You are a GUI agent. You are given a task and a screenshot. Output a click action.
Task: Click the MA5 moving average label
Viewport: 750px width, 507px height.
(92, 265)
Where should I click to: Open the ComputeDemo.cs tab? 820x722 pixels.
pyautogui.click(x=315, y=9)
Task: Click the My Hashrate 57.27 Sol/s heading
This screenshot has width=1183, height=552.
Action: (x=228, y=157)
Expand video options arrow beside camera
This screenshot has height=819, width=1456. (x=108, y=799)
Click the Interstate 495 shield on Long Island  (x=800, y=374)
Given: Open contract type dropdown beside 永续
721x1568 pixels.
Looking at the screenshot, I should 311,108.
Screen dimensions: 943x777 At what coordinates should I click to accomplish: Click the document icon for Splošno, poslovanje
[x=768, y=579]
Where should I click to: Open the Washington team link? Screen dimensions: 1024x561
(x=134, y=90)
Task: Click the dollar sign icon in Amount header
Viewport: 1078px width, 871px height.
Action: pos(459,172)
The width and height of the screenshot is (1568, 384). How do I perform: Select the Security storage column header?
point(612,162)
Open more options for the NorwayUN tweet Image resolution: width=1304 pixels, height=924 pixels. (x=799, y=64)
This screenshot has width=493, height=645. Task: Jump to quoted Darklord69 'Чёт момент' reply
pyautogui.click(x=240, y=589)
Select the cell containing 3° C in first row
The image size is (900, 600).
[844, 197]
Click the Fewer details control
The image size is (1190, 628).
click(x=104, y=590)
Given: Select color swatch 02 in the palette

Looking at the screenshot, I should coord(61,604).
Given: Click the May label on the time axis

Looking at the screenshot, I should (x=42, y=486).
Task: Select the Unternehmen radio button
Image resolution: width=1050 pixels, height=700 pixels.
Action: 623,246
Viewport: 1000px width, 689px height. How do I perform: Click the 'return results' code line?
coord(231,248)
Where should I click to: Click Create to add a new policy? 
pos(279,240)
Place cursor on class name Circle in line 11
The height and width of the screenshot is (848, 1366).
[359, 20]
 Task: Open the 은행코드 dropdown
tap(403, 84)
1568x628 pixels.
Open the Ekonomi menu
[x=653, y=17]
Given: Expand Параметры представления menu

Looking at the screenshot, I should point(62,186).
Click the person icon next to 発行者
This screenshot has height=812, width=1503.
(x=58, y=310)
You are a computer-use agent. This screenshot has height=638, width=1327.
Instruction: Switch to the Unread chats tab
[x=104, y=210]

▸ SHORT EXERCISE: Lay out the lines of the records as a Markdown table with the columns No. and Text, starting at the line that contains "Select the cell containing 3° C in first row" and ending at the line that contains "click(x=104, y=590)", and skip any blank lines.

▸ THE RESULT:
| No. | Text |
|---|---|
| 1 | Select the cell containing 3° C in first row |
| 2 | The image size is (900, 600). |
| 3 | [844, 197] |
| 4 | Click the Fewer details control |
| 5 | The image size is (1190, 628). |
| 6 | click(x=104, y=590) |